Arts Autos Books Business Education Entertainment Family Fashion Food Games Gender Health Holidays Home HubPages Personal Finance Pets Politics Religion Sports Technology Travel

How To Improve The Quality Process Of Hubs

Updated on September 24, 2016

Jack Lee

Contact Author

Introduction

This hub is inspired by the current controversy surrounding the "featured" and "un-featured hubs" statistics being made public by HubPages. This is indirectly related to the quality assessment process of HubPages. My contention is that the current rating process is deficient and could use some improvement. It unfairly places certain hubs in the "un-featured" catatgory causing distress among some hubbers. For the record, I do not think this stat should be made public. I do have some suggestions on how to improve the quality assessment process.

-November 2015

Background

To learn about the current quality assessment process, I read the link below which describe the current HubPages process. I must commend the staff at HubPages for creating HubPages in the first place and for creating a working platform for writers. The process as currently implemented is not bad but can be improved. Considering the limited staff, it is probably the best that can be done as a first trial. I do think it can be improved. Here is how I perceive this problem and solution.

What Would I do?

Based on the current information available, HubPages has a staff of only 23. There are approximately 55,000 hubbers and almost 800,000 hubs and more being generated every day. The problem is, how to insure quality of content across the whole spectrum of HubPages? and more importantly, with minimum human intervention.

After thinking about this for awhile, here is what I propose if I was given the task of designing a quality assessment process. Notice that many of this exist today in HubPages. My additions are the improvements that is recommended.

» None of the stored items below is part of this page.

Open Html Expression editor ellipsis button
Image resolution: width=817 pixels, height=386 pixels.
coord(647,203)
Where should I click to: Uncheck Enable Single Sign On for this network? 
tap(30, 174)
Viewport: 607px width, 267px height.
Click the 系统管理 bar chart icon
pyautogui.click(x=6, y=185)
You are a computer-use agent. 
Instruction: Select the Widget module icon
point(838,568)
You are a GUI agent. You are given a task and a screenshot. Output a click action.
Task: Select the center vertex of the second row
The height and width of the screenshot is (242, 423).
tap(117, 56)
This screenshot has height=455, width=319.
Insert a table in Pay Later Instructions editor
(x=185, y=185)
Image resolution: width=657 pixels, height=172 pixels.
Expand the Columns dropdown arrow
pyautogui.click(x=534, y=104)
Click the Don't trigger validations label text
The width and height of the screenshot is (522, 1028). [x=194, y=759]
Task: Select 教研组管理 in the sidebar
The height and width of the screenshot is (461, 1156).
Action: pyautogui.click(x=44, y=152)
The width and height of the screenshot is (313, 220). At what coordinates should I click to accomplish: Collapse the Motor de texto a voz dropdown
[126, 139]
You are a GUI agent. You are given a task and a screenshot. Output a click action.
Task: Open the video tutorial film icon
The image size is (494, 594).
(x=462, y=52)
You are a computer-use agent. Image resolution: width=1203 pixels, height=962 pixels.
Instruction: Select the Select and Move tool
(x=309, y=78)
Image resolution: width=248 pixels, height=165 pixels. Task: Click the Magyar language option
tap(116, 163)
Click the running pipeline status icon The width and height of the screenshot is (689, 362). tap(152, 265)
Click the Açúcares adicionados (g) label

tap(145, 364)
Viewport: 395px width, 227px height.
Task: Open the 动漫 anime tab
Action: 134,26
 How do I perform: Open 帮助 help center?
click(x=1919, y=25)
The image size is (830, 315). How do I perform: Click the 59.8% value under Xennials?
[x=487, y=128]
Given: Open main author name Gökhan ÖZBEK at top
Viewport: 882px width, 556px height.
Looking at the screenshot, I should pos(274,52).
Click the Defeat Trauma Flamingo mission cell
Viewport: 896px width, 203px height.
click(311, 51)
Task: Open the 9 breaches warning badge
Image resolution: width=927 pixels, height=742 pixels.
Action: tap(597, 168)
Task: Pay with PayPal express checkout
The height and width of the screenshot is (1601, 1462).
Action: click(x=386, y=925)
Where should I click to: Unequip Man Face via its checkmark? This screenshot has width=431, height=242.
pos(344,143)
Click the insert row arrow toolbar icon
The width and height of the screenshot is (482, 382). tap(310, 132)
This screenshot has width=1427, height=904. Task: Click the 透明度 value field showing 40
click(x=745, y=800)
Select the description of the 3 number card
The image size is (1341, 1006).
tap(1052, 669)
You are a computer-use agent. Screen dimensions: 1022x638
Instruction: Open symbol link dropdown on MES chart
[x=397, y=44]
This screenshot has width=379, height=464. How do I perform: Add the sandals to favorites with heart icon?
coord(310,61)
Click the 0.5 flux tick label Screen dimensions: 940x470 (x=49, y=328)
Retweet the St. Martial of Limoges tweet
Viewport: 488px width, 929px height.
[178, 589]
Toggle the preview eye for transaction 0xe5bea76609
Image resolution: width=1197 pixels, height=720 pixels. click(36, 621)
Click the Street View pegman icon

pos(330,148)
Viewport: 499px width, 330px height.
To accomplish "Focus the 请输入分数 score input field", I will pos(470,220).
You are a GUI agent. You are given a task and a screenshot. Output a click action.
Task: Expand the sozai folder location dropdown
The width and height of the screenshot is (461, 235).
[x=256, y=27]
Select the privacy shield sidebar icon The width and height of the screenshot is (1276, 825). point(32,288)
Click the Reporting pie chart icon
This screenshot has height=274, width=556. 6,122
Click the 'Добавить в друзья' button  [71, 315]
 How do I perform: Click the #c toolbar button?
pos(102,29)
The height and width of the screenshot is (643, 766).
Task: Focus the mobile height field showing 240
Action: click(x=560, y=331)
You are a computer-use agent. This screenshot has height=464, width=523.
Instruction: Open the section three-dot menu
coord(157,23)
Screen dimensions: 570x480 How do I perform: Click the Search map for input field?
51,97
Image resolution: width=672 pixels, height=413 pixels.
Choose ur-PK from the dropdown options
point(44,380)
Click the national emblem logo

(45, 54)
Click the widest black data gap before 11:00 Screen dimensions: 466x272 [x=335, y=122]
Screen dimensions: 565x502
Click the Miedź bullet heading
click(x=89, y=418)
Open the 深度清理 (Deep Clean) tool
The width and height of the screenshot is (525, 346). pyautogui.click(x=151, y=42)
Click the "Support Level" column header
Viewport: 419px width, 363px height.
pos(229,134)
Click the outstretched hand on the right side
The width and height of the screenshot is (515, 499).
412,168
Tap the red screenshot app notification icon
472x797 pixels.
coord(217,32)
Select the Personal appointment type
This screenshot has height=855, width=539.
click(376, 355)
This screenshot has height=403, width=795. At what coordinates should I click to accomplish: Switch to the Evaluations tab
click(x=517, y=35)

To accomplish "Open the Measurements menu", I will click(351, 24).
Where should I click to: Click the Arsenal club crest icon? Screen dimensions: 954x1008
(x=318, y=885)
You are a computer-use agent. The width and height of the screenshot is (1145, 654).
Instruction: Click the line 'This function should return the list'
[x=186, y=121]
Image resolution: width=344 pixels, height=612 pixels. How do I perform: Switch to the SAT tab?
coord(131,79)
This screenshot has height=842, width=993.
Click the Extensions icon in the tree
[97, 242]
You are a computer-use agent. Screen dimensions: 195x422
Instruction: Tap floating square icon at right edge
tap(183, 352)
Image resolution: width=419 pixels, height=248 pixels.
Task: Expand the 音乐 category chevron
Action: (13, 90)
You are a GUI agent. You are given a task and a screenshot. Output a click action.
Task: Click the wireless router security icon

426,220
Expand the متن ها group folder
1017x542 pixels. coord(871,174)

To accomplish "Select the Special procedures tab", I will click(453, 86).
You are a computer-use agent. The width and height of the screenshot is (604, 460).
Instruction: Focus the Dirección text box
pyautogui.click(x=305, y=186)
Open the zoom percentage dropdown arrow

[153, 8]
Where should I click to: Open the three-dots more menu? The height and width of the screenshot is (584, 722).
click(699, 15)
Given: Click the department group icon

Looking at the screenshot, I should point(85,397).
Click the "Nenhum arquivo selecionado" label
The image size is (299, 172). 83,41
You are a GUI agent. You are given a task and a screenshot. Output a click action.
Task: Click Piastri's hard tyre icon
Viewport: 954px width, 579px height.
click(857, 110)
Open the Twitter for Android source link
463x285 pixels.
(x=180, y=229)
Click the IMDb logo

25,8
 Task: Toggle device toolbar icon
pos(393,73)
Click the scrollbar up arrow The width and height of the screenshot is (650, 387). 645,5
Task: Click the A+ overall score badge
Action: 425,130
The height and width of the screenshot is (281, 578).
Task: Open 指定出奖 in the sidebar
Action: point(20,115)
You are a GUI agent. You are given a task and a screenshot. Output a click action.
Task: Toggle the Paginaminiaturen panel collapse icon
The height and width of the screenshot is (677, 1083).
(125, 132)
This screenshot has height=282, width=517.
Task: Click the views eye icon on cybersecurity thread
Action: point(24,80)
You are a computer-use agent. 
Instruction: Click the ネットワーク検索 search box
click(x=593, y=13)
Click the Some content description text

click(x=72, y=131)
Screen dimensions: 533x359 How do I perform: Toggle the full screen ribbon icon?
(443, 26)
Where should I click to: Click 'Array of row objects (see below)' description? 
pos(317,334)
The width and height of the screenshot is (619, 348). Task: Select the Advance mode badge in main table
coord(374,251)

Use an AI algorithm for automatic processing and checking
Use feedback loop to incrementally improve the system
Two phases of operation, initial assessment and a maintenance mode
Provide feedback to authors to guide them
Must include a small human component to assist the AI to learn
Inject some randomness to the process (to simulate the real world)

Details On AI

Use of AI algorithms to validate the content. I envision 8 stages of checking, some are easy but some hard.

Stage 1 - Check the Title / URL for uniqueness and valid character set. (easy)

2 - Check the category selection to make sure it is the best suited.

3 - Check all text modules for proper spelling and mechanics of writing... (easy)

4 - Check the content for duplication with existing web pages (automated search)

5 - Validate all images for sufficient resolution and for being royalty free or original content.

6 - Check all links to make sure they are valid and not SPAM sites. (easy)

7 - Make sure the promo modules of Amazon are relevant to topic and within limit. (easy)

8 - Content of hub is "context relevant" to topic (hardest to do in my opinion)

After the initial process, a score can be generated from 1 to 100. The hubs will be placed in three initial bins; Featured score (70-100), Needs work (40-69), Rejected (0-39) for violations.

Feedback Loop

The feedback loop is a key component and it implies a time sequence. Data will be collected after the initial phase of assessment and it will be fed back to iterate the process on a regular basis perhaps weekly. Some items to be feed back may include, traffic count, human input (if any, to be discussed later) and a random element (explained later) and the google page rank.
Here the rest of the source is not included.